Published in final edited form as: Cancer Res. 2015 Nov 5;75(23):5130–5142. doi: 10.1158/0008-5472.CAN-15-1544

Figure 3. Naturally occurring ITCs inhibit USP9x and UCH37 in cell lysates and in living cells.

Figure 3

A, BaF3/p210 cells were incubated with PEITC or BITC for 4 h.
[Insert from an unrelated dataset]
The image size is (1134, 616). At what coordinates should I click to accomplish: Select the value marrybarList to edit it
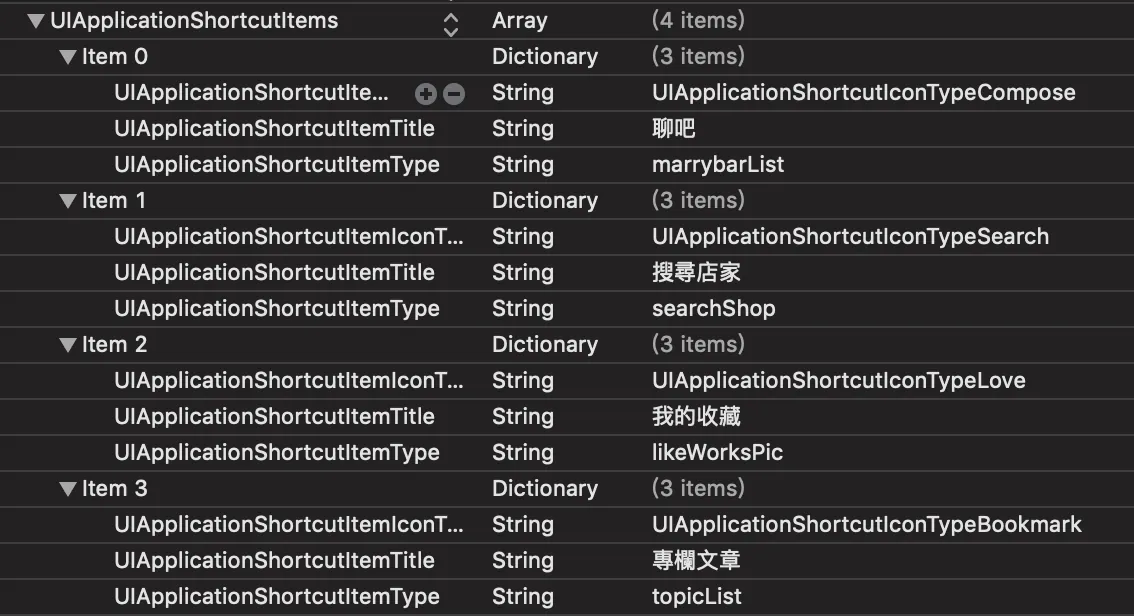click(717, 164)
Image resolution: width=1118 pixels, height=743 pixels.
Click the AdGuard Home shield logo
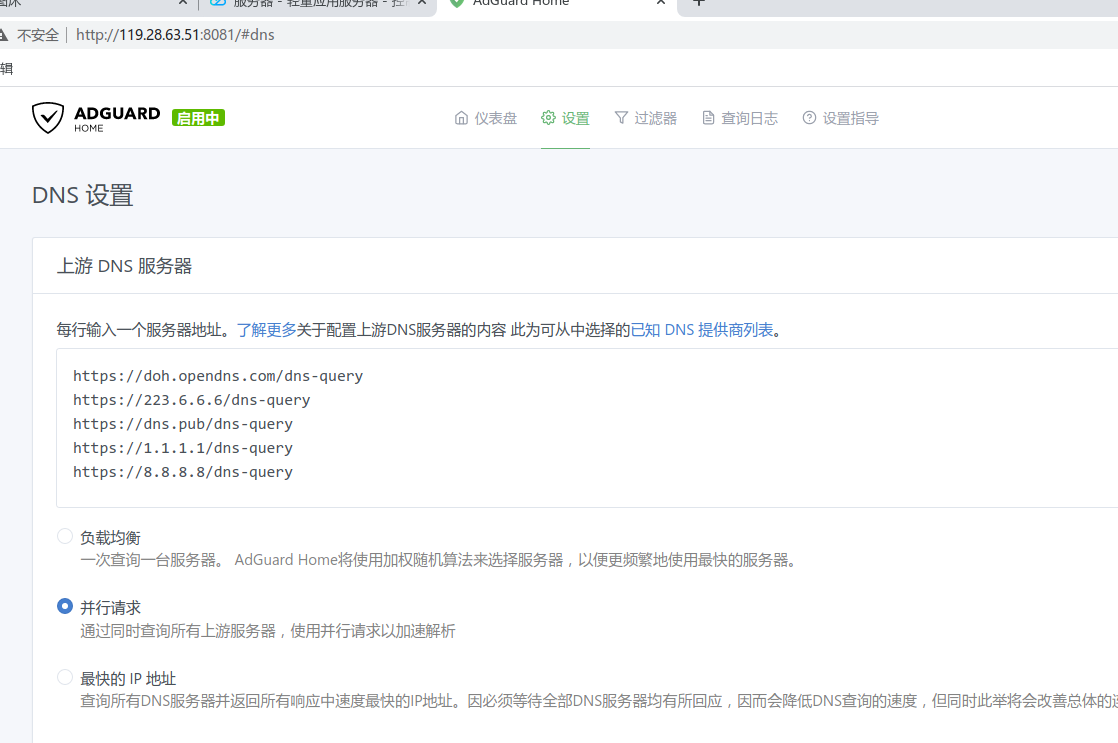pyautogui.click(x=48, y=118)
The cells were harvested, washed, resuspended in lysis buffer and lysed with glass beads. After centrifugation, the clarified supernatant was normalized (0.6 mg/mL), then Cy5-UbVME (250 nM) was added and the mixture incubated at 37 °C for 5 min and analyzed by SDS-PAGE. Ingel fluorescent scan was obtained on Typhoon scanner. Data representative of three independent experiments. Asterisks denote DUB assignments that were verified by immunoblotting. In cases where the bands were not confirmed by immunoblotting, DUBs were identified based on accepted MW. B, A BaF3 cell lysate (12 mg/mL) was incubated with PEITC or BITC (250 μM), or with DMSO vehicle (1% final concentration) and then diluted 20-fold into buffer containing HA-UbVS (1.5 μM). Aliquots were removed at the indicated times resolved by SDS-PAGE and immunoblotted with anti-HA. `-' indicates no compound. C, A BaF3 cell lysate was incubated with PEITC or BITC, treated with HA-UbVS, resolved on a 6% polyacrylamide gel and immunoblotted with anti-USP9x and anti-USP7. `-' indicates vehicle control. D, A BaF3 cell lysate (1.5 mg/mL) was incubated with PEITC, BITC, or SFN (50 μM) or with G5 or WP1130 (10 μM) for 10 min prior to addition of HA-UbVME (1.5 μM). After 20 min aliquots were analyzed by immunoblotting with anti-UCH37 anti-body. `Ratio' represents UCH37-UbVME conjugate per total UCH37. Data representative of two independent experiments. `-' indicates no compound, vehicle only. E, A BaF3 cell lysate (1.5 mg/mL) was incubated with PEITC or BITC, treated with HA-UbVS (1.5 μM) and analyzed by immunoblotting with anti-USP24. Data are representative of two independent experiments. F, 19S regulatory particles (19S RP, 30 nM) were treated with PEITC or BITC for 30 min at which time Cy5-UbVME (300 nM) was added. After 20 min, aliquots were quenched in loading buffer and resolved by SDS-PAGE. Ingel scans were obtained on a GE Typhoon scanner.